DALLAS - You can push pause on your government-backed mortgage if you can’t pay because of the coronavirus crisis. But before you make any deals, you need to do a little homework.
It’s called forbearance – the process by which your mortgage company or your bank allows you to temporarily suspend payments.
But let’s be clear, this doesn’t forgive the money you owe. You will have to repay any missed payments. So keep in mind if you can still pay, you should.
Anyone who has a federally-backed mortgage is eligible. If you have an FHA, VA, USDA, Fannie Mae or Freddie Mac loan, forbearance is available to you.
Even if your mortgage type is not on this list and is privately-backed, you should call your lender and ask if they offer a forbearance program or if they will agree to a temporary reduction or partial payments.
Here’s what to expect for a government-backed loan under the CARES Act.
If you are unable to meet the financial obligations of your loan due to the coronavirus, you can request forbearance for up to six months or 180 days. If that’s not enough, you can request an extension of up to an additional 180 days.
In either case, you must call your lender or service to request forbearance. They will not contact you.
Your account won’t be subject to any additional penalties, fees or interests but your regular mortgage interest will continue to accrue.

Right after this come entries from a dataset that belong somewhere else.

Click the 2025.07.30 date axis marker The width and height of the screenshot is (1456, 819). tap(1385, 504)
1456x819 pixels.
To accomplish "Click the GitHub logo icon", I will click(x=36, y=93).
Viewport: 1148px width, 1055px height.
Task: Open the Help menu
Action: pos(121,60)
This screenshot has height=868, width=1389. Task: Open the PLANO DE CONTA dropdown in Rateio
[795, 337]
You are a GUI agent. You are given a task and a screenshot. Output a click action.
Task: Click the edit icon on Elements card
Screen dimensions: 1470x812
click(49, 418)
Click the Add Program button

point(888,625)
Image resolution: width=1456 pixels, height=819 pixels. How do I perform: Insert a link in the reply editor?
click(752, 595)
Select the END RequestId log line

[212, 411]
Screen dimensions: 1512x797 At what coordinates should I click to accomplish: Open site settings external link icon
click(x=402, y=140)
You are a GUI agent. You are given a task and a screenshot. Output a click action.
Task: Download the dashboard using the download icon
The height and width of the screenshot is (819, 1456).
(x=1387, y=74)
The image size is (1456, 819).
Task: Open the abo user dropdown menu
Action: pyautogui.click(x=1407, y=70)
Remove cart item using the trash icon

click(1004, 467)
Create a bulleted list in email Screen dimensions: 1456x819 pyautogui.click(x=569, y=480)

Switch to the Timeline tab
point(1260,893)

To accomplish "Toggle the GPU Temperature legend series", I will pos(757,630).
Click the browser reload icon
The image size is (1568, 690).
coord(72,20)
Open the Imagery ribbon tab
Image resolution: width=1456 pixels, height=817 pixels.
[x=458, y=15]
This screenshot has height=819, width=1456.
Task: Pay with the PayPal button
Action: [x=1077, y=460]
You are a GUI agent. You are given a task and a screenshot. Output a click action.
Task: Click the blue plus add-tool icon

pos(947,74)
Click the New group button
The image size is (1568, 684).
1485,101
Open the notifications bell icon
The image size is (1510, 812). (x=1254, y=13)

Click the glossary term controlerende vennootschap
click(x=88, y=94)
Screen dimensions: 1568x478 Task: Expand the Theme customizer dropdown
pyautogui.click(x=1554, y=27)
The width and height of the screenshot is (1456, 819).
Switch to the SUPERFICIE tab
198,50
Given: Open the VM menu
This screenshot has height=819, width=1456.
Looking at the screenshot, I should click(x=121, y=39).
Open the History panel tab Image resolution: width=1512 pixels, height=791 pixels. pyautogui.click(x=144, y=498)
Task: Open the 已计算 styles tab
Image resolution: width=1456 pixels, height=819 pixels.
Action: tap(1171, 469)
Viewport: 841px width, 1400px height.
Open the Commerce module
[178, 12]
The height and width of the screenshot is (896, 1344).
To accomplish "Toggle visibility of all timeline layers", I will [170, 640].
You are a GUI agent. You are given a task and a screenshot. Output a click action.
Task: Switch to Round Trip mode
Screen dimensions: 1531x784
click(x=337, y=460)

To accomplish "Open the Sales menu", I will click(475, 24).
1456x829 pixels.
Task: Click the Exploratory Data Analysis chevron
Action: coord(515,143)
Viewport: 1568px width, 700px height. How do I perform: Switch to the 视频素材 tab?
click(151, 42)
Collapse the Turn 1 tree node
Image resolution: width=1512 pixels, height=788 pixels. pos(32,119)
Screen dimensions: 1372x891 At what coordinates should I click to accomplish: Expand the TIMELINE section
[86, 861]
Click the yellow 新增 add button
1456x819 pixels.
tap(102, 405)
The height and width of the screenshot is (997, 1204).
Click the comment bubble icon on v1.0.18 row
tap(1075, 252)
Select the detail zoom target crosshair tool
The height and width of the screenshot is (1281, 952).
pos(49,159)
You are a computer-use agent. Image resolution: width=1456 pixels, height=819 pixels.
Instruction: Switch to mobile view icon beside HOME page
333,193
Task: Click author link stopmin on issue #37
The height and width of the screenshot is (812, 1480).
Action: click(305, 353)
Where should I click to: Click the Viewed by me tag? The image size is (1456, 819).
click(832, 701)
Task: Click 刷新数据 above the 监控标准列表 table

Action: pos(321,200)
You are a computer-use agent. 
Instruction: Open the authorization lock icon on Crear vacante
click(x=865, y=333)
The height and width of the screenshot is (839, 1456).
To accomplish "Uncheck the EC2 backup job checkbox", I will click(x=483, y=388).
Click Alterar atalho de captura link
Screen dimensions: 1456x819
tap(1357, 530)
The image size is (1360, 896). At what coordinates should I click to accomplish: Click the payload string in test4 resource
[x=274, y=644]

Will it be a lump sum at the end of the term? Will the missed payments just be tacked on to the end of your mortgage term, extending the overall length of your mortgage? Will the amount missed be spread evenly over the remaining monthly payments? And will your lender let you choose which option works best for you?
Your first call should be to your lender or loan servicer to find out. You’ll find their contact information on your monthly statement.
Again, this is not loan forgiveness. You are just pausing or deferring full payments.
It’s like skipping laundry day. Ultimately you’ll have to catch up.